If you’ve been looking for a conversation that treats both faith and the unexplained with maturity, this is it—human, evidence-minded, and deeply practical.
00:00 – Opening & framing
Why Sherrie’s approach resonates with skeptical, curious listeners; setting an evidence-minded, human tone.
05:00 – Sherrie’s path to ministry
Early experiences, study, and the decision to work where faith meets the unexplained.
10:00 – Discernment vs. assumption
How she separates intuition from projection; practical checks that keep experiences honest.
15:00 – Serving people first
What pastoral care looks like when someone reports activity; listening before labeling.
20:00 – Language that helps (and harms)
Choosing words that reduce fear, avoid stigma, and keep doors open for conversation.
25:00 – Boundaries & ethics
When to say “I don’t know,” when to refer out, and why consent matters in spiritual work.
30:00 – Rituals, prayer, and protection
Simple, non-theatrical practices that calm a home and reset a family’s routine.
35:00 – Skeptics at the table
Why respectful skepticism strengthens—not weakens—genuine spiritual encounters.

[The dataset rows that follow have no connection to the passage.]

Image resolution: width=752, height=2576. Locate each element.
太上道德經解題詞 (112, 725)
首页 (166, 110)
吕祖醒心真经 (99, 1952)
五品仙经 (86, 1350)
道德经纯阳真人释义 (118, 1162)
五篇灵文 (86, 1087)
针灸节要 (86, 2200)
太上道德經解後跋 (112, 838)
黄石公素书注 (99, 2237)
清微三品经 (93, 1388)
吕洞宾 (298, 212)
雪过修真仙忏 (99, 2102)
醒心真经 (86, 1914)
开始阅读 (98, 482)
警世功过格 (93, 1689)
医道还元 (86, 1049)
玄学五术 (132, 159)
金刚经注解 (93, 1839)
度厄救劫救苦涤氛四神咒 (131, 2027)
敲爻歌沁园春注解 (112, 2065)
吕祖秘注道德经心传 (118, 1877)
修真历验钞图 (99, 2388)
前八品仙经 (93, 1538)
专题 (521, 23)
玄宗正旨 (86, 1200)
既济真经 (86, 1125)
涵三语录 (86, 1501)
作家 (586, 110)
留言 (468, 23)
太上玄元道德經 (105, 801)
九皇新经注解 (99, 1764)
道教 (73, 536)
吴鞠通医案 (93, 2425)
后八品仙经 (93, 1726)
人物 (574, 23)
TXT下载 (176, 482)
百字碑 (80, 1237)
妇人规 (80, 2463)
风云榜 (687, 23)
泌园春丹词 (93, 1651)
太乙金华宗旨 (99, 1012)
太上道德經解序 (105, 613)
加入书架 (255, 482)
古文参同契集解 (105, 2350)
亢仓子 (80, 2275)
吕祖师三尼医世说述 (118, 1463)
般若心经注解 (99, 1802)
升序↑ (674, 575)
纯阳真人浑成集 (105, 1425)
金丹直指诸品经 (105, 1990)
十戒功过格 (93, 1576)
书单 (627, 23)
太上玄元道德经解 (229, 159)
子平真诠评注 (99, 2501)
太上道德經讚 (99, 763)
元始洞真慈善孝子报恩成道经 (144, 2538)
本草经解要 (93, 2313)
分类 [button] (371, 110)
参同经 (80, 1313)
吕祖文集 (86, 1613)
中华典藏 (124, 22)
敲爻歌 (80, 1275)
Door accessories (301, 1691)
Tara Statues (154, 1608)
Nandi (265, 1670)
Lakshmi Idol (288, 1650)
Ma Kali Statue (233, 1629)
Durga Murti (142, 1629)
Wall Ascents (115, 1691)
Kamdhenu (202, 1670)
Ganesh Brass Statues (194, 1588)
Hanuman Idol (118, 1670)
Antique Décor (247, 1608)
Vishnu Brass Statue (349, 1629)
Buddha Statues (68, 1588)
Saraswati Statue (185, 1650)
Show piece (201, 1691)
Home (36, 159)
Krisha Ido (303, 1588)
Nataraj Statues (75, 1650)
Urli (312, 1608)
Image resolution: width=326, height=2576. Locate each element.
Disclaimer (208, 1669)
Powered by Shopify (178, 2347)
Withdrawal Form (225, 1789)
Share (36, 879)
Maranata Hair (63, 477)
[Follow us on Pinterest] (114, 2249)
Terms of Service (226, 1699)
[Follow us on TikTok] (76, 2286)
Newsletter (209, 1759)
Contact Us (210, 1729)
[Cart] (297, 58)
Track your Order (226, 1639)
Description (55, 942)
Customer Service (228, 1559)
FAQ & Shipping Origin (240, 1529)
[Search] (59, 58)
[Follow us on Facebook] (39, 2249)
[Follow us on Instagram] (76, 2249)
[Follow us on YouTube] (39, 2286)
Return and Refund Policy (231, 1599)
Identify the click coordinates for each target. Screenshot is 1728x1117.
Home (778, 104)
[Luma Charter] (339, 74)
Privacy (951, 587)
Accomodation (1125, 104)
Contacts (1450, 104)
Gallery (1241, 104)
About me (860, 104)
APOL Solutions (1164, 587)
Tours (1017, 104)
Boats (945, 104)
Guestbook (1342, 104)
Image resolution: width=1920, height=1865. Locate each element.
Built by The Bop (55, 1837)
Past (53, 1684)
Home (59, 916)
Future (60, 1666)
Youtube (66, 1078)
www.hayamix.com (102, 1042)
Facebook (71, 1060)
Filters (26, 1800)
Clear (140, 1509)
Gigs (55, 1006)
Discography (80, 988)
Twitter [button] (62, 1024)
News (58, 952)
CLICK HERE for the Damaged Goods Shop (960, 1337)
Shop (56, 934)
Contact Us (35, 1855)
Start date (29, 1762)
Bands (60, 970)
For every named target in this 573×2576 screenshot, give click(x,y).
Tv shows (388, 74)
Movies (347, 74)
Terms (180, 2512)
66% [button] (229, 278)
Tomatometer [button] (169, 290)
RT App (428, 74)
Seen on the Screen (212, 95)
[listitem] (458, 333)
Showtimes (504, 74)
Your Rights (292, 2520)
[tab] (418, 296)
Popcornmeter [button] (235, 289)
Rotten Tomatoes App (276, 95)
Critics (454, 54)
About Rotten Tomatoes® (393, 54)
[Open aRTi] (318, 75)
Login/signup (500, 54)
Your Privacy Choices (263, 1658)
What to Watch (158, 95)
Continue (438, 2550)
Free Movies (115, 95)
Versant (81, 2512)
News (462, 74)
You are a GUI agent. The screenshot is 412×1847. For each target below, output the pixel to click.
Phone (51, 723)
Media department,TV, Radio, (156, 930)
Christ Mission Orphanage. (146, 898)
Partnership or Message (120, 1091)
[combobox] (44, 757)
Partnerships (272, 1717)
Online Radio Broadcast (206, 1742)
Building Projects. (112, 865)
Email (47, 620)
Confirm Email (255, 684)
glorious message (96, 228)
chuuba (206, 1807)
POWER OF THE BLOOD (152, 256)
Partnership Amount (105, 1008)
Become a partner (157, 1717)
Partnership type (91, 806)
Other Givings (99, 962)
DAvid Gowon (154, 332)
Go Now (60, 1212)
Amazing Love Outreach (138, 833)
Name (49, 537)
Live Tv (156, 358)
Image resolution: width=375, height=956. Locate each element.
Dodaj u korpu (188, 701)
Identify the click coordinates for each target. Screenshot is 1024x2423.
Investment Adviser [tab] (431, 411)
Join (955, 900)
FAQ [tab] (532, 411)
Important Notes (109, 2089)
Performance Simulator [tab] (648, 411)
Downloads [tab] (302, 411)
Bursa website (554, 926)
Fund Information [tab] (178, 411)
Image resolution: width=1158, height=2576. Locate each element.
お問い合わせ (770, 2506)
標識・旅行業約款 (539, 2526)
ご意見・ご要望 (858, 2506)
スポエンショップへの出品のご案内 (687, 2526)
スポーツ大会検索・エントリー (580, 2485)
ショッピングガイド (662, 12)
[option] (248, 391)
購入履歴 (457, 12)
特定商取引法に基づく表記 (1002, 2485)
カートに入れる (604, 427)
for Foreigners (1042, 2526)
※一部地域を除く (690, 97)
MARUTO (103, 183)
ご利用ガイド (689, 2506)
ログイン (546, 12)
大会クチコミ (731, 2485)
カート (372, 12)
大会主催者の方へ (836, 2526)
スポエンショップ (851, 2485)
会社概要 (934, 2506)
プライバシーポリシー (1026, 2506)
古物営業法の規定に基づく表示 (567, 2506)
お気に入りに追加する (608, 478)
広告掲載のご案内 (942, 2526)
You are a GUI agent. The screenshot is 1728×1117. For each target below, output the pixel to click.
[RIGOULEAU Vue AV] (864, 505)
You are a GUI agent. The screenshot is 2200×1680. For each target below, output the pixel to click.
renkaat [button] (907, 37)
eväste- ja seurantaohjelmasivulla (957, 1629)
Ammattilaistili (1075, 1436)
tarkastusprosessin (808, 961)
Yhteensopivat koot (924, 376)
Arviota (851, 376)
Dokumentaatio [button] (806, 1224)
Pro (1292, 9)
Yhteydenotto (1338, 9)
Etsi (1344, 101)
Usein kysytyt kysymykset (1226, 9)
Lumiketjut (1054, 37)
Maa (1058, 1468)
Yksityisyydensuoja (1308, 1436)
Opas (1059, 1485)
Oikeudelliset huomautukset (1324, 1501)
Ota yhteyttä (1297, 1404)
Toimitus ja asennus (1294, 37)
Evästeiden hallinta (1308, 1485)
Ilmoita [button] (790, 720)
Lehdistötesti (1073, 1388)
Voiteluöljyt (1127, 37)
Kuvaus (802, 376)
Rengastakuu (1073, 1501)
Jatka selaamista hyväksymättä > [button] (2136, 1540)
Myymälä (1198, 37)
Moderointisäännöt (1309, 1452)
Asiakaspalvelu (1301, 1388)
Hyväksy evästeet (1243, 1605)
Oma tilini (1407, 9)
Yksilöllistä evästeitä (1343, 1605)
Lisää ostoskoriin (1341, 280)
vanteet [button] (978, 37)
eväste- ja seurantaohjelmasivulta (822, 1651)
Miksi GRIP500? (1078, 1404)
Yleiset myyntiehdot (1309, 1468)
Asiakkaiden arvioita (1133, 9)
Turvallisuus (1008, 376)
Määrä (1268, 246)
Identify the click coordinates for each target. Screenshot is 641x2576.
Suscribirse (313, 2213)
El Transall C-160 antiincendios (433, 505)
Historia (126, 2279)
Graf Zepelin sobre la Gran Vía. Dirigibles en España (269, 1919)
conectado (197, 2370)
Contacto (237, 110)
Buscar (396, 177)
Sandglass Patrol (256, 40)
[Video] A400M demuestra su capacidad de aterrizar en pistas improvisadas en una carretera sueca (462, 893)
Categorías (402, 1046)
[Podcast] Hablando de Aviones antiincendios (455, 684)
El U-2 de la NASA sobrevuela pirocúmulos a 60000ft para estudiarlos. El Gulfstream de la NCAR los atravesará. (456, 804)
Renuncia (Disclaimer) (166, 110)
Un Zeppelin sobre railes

40:00 – Stories with takeaways
Moments that taught her to slow down, verify, and avoid chasing the “perfect” sign.
45:00 – Community over celebrity
Why quiet, local work beats spectacle; avoiding the trap of performative “help.”
50:00 – Building personal resilience
Self-care for helpers: sleep, journaling, supervision, and knowing your limits.
55:00 – Closing counsel
A starter framework for families: observe, document, normalize routines, and seek balanced help.
Pull Quotes
“Discernment starts where certainty ends—right at ‘I don’t know.’”
“If our words raise fear, we’re not helping—we’re rehearsing a script.”
“Consent and boundaries are spiritual practices, too.”
“People first, phenomena second. That order changes everything.”
“Skepticism isn’t the enemy of faith; it’s a guardrail.”